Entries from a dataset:
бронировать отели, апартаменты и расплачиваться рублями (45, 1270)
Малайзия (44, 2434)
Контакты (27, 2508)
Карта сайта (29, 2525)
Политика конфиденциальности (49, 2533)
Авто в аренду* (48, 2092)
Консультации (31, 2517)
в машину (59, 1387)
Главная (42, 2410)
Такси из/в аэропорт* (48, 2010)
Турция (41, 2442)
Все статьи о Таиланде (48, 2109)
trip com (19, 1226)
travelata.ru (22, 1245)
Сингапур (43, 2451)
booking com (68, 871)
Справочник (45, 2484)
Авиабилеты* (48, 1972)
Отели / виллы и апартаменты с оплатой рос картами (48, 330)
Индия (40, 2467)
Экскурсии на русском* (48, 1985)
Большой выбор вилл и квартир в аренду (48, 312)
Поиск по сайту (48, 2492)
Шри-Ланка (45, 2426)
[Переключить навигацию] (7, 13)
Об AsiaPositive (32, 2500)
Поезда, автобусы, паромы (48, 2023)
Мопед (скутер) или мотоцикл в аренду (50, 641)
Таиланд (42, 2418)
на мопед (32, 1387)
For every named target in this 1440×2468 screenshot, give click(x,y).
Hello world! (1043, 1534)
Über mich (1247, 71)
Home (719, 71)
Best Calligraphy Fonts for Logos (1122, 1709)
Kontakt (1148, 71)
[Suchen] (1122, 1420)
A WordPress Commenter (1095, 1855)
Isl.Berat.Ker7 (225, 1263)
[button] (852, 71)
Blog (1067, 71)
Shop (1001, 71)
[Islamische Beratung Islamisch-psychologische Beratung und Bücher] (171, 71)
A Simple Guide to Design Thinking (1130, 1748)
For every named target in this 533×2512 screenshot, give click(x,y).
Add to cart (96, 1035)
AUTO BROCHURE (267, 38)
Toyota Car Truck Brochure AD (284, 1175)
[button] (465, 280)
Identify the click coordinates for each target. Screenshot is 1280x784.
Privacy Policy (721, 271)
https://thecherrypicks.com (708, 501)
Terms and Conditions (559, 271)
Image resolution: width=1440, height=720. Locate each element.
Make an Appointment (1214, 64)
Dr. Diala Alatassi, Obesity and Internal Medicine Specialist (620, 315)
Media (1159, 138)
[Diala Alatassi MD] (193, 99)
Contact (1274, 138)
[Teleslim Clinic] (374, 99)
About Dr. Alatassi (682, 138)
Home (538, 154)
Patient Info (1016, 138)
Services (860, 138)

TASK DIRECTIONS: Print every entry above, line for line, with no changes.

OUTPUT:
бронировать отели, апартаменты и расплачиваться рублями (45, 1270)
Малайзия (44, 2434)
Контакты (27, 2508)
Карта сайта (29, 2525)
Политика конфиденциальности (49, 2533)
Авто в аренду* (48, 2092)
Консультации (31, 2517)
в машину (59, 1387)
Главная (42, 2410)
Такси из/в аэропорт* (48, 2010)
Турция (41, 2442)
Все статьи о Таиланде (48, 2109)
trip com (19, 1226)
travelata.ru (22, 1245)
Сингапур (43, 2451)
booking com (68, 871)
Справочник (45, 2484)
Авиабилеты* (48, 1972)
Отели / виллы и апартаменты с оплатой рос картами (48, 330)
Индия (40, 2467)
Экскурсии на русском* (48, 1985)
Большой выбор вилл и квартир в аренду (48, 312)
Поиск по сайту (48, 2492)
Шри-Ланка (45, 2426)
[Переключить навигацию] (7, 13)
Об AsiaPositive (32, 2500)
Поезда, автобусы, паромы (48, 2023)
Мопед (скутер) или мотоцикл в аренду (50, 641)
Таиланд (42, 2418)
на мопед (32, 1387)
For every named target in this 1440×2468 screenshot, give click(x,y).
Hello world! (1043, 1534)
Über mich (1247, 71)
Home (719, 71)
Best Calligraphy Fonts for Logos (1122, 1709)
Kontakt (1148, 71)
[Suchen] (1122, 1420)
A WordPress Commenter (1095, 1855)
Isl.Berat.Ker7 (225, 1263)
[button] (852, 71)
Blog (1067, 71)
Shop (1001, 71)
[Islamische Beratung Islamisch-psychologische Beratung und Bücher] (171, 71)
A Simple Guide to Design Thinking (1130, 1748)
For every named target in this 533×2512 screenshot, give click(x,y).
Add to cart (96, 1035)
AUTO BROCHURE (267, 38)
Toyota Car Truck Brochure AD (284, 1175)
[button] (465, 280)
Identify the click coordinates for each target. Screenshot is 1280x784.
Privacy Policy (721, 271)
https://thecherrypicks.com (708, 501)
Terms and Conditions (559, 271)
Image resolution: width=1440, height=720. Locate each element.
Make an Appointment (1214, 64)
Dr. Diala Alatassi, Obesity and Internal Medicine Specialist (620, 315)
Media (1159, 138)
[Diala Alatassi MD] (193, 99)
Contact (1274, 138)
[Teleslim Clinic] (374, 99)
About Dr. Alatassi (682, 138)
Home (538, 154)
Patient Info (1016, 138)
Services (860, 138)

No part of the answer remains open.